The key to eye comfort during exercise, Kleyne explains, is the salt-to-water ratio. When eyes become irritated as a result of the extra salt from perspiration, the easiest way to counteract this, according to Kleyne, is to simply increase the volume of water in the eyes.
According to Kleyne, the application of supplemental eye moisture, with a 100% water product such as Nature’s Tears® EyeMist® from Kleyne’s Bio Logic Aqua Research, is extremely beneficial to dehydrated eyes where the basal tear film contains too much salt. A two-second mist sweep around the eyes instantly dilutes the salt and balances the tear film’s salt-to-water ratio. Kleyne recommends applying the mist before exercising, after exercising, and any time during exercise that the eyes begin to feel uncomfortable. The all-water mist is completely safe and may be applied as often as desired.

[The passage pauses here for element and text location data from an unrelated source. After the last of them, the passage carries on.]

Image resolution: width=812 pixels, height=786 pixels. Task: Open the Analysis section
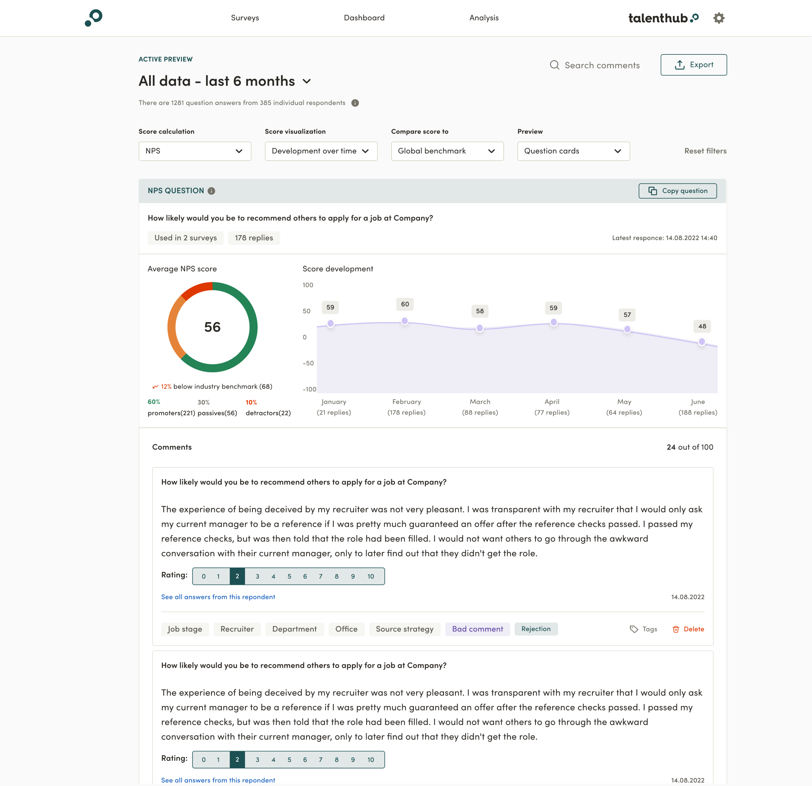click(x=484, y=18)
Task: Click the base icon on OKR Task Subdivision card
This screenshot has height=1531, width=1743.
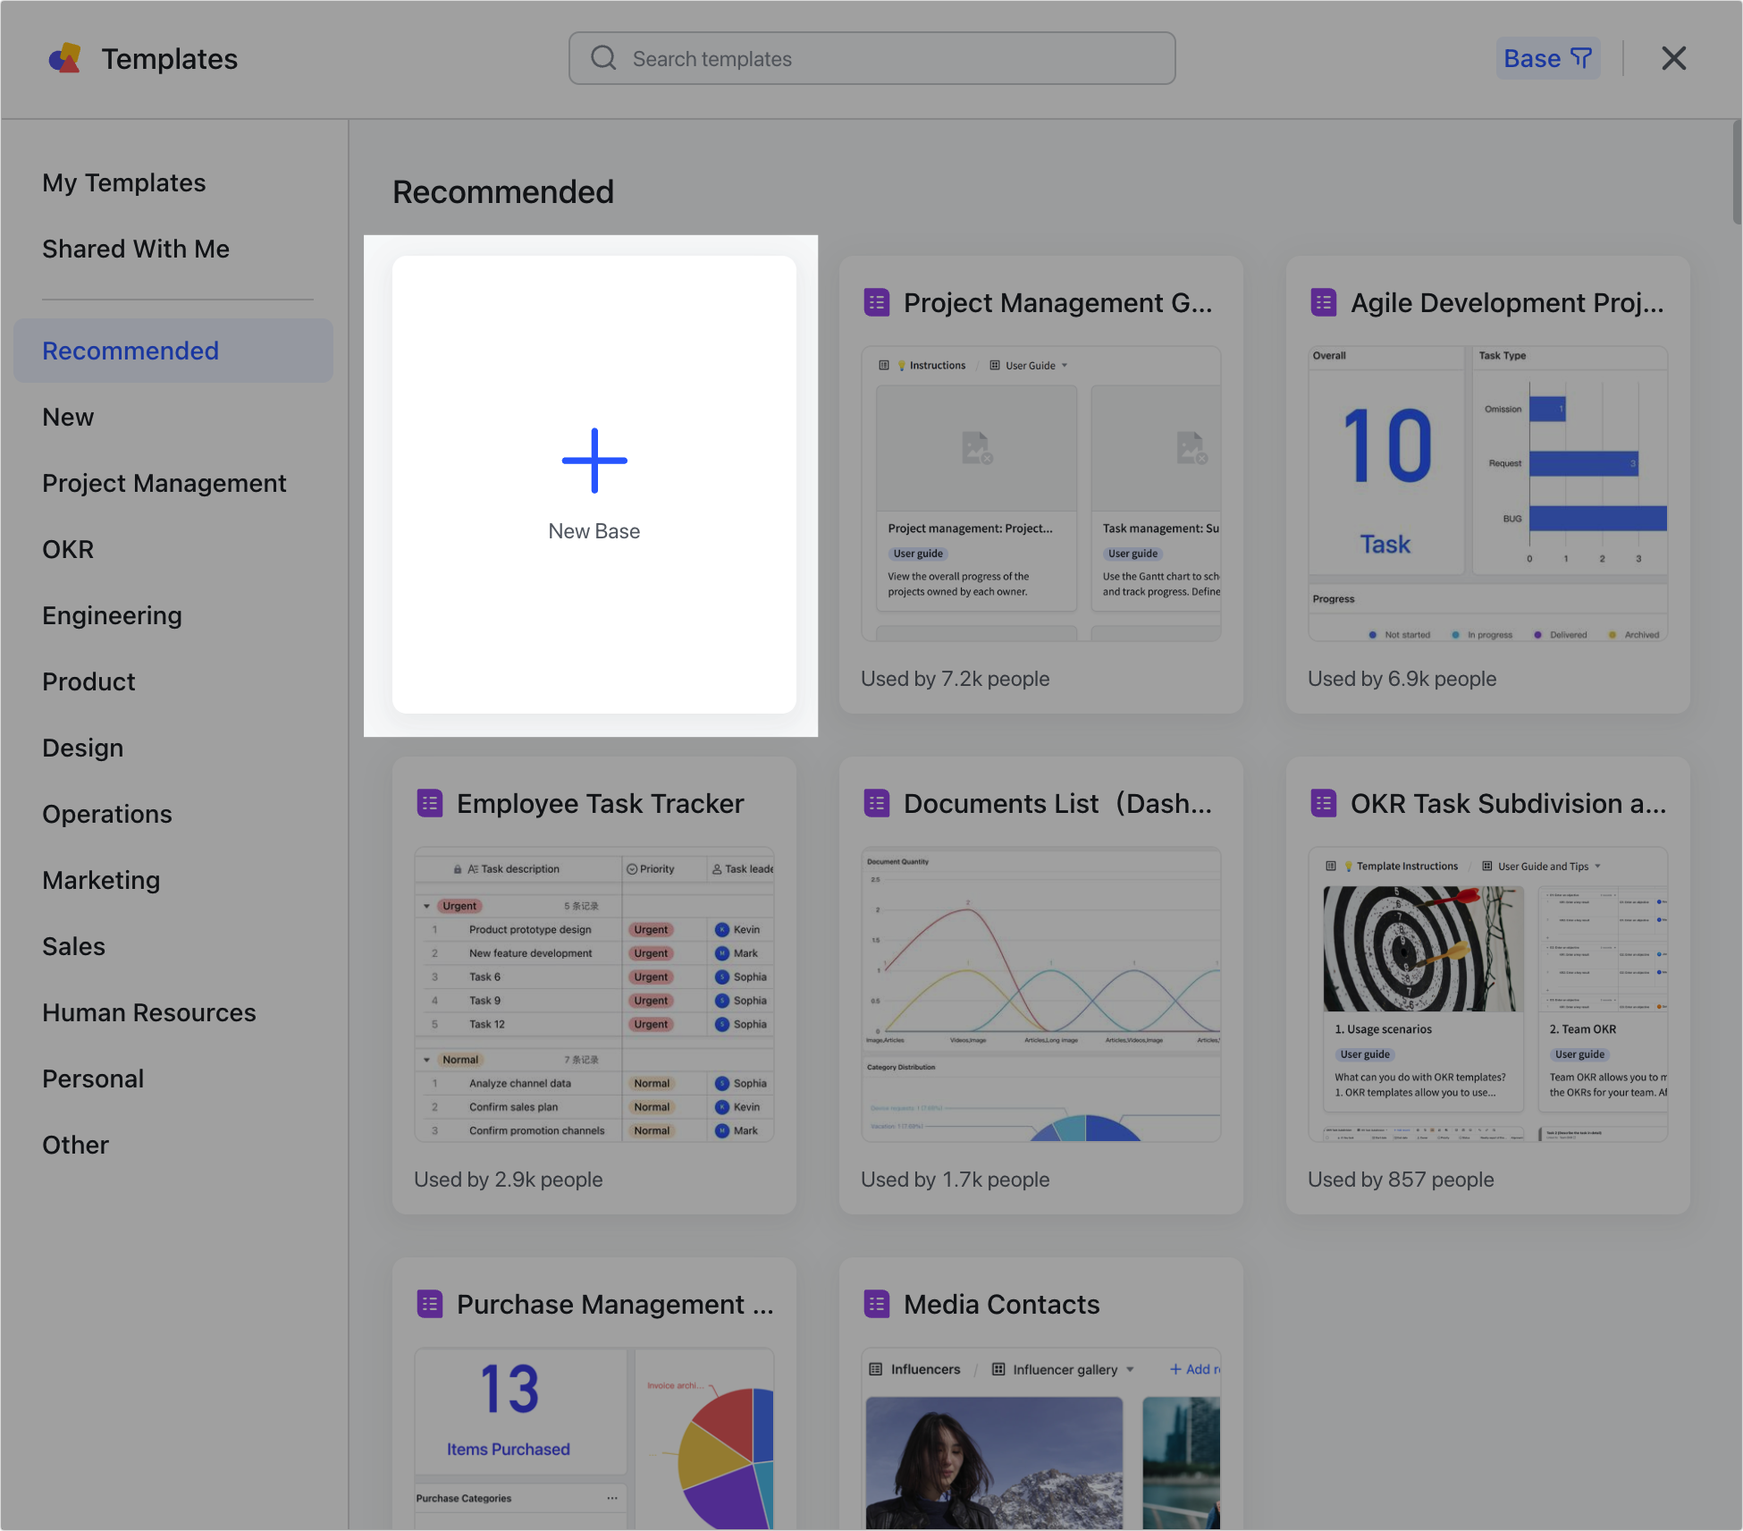Action: pos(1323,802)
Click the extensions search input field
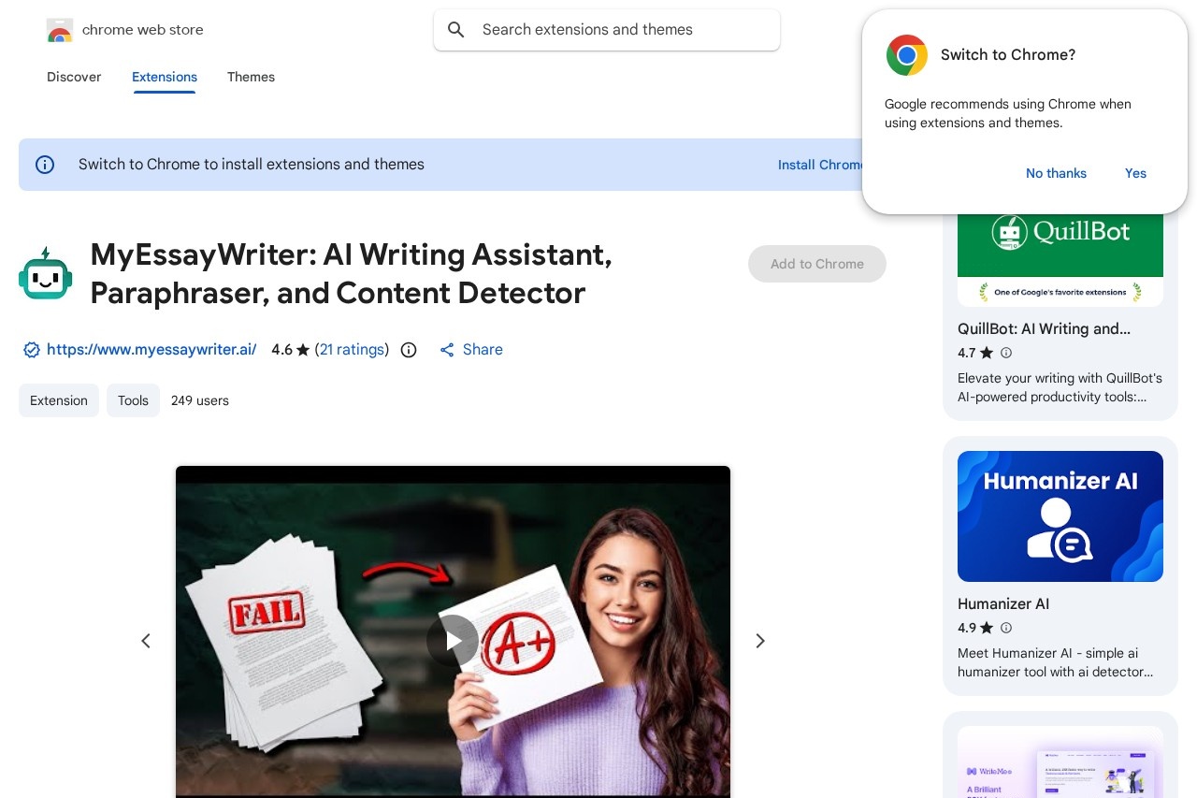 click(x=607, y=29)
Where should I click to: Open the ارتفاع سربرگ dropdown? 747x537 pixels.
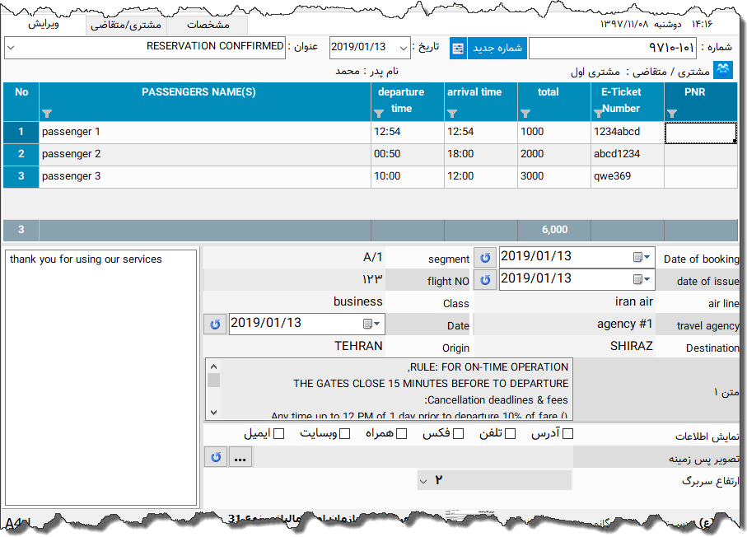(423, 480)
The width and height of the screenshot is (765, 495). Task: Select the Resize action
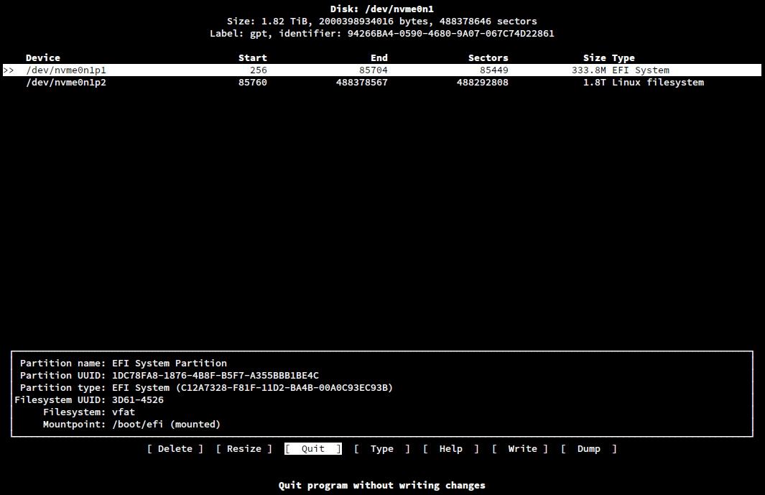243,448
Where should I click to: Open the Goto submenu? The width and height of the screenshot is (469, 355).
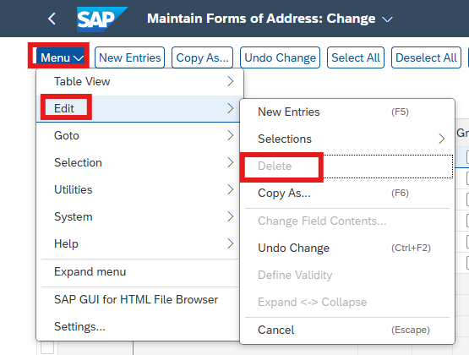(x=140, y=135)
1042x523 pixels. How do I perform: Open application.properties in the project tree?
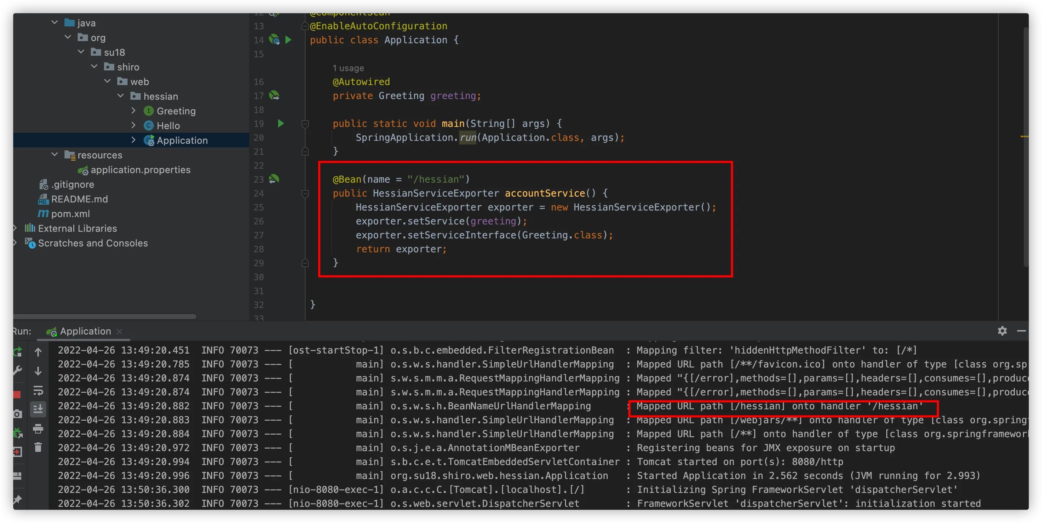coord(140,170)
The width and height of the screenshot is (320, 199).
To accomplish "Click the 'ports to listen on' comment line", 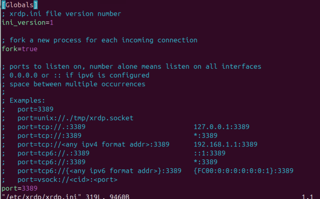I will click(135, 66).
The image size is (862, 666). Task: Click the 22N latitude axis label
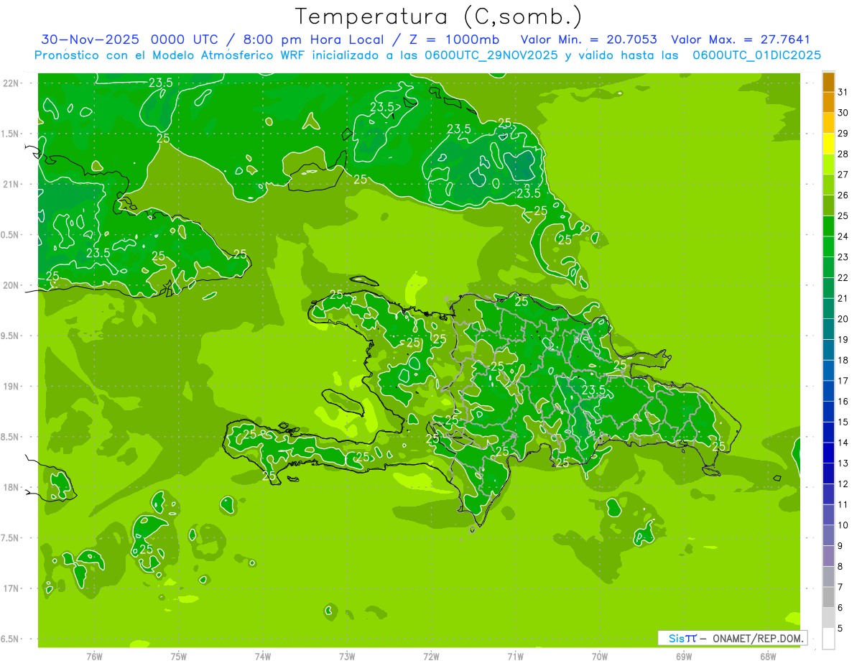click(10, 83)
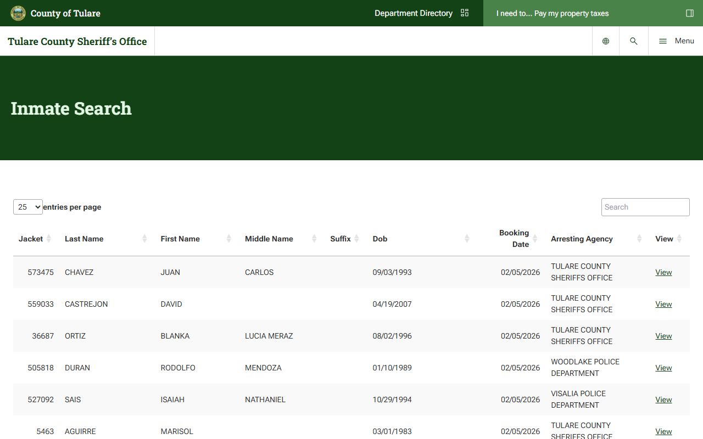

To avoid dehydration of the body, Kleyne recommends drinking eight 8-ounce glasses of pure water each day and increasing this to 10 glasses on exercise days. The water is in addition to all other fluid intake. Kleyne also recommends following up workout sessions by drinking 8-ounces of a commercial anti-dehydration water, such as Gatorade, which contains small amounts of both sugar and salt, to help replace body salt and other minerals lost to perspiration.